Reputation:
Why is Hash-flooding attacks for integer hashmaps not fixed in Python yet? For example, I can make a large list of numbers such that every number collides with the previous number and this causes hashmap collision bomb hence increasing time complexity to o(n**2). This is not the case for strings since python uses "SipHash" algorithm, which is designed to be resistant to hash-flooding attacks.
Conside this code
import time
m = 2**61 - 1
n = 10000
from collections import Counter
collide = [m * i for i in range(1, n + 1)]
s = time.time()
c = Counter(collide)
e = time.time()
print(e-s)
another = [k for k in range(n)]
s = time.time()
c = Counter(another)
e = time.time()
print(e-s)
The collide array takes 1.4420311450958252 seconds while the normal array takes only 0.0005929470062255859 seconds.
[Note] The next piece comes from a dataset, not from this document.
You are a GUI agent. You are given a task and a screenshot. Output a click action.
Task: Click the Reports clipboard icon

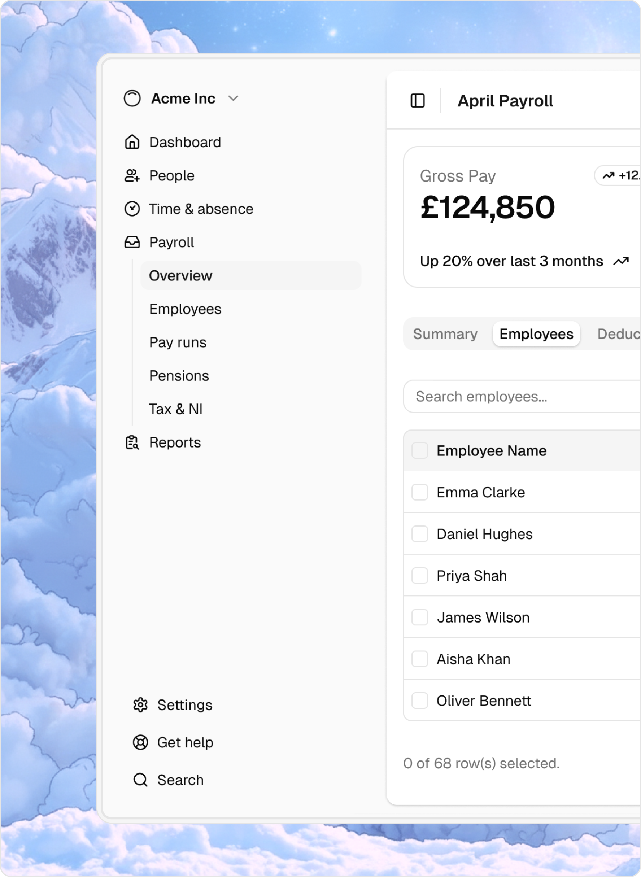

Is there any way to mitigate this problem since python doesnt allow for custom hash implementation?
Upvotes: 1
Views: 69
Reputation: 1071
Well, if you are sure you are more likely to be dealing with ints in the pathological category, then you could consider pre-treating your keys before putting them in the dict.
import time
m = 2**61 - 1
n = 10000
from collections import Counter
collide = [str(m * i) for i in range(1, n + 1)]
s = time.time()
c = Counter(collide)
e = time.time()
print(e-s)
another = [k for k in range(n)]
s = time.time()
c = Counter(another)
e = time.time()
print(e-s)
Gives:
0.0013701915740966797
0.0009481906890869141
This is effectively the same as you doing your own hash function. I guess you could apply whatever logic you want in here to transform the int into something more hashable.
e.g.
from collections import Counter
import time
m = 2**61 - 1
n = 10000
# This will determine the maximum int you can safely rotate and the speed of your rotation operation
bit_format_string = "{:080b}"
bit_shift = 62
# TODO: Figure out a better way to do rotations
def rotate_left(x, n):
return int(bit_format_string.format(x)[n:] + bit_format_string.format(x)[:n], 2)
def rotate_right(x, n):
return int(bit_format_string.format(x)[-n:] + bit_format_string.format(x)[:-n], 2)
collide = [m * i for i in range(1, n + 1)]
shifted = [rotate_right(i, bit_shift) for i in collide]
s = time.time()
c = Counter(shifted)
e = time.time()
print(e-s)
# This restores the original values and gets you your counts
counts = [(rotate_left(k, bit_shift), v) for (k, v) in c.items()]
another = [k for k in range(n)]
s = time.time()
c = Counter(another)
e = time.time()
print(e-s)
This one is fast too, and it gets the correct output. Result:
0.0010600090026855469
0.0006046295166015625
and this passes: assert set(t[0] for t in counts) == set(collide)
Upvotes: 0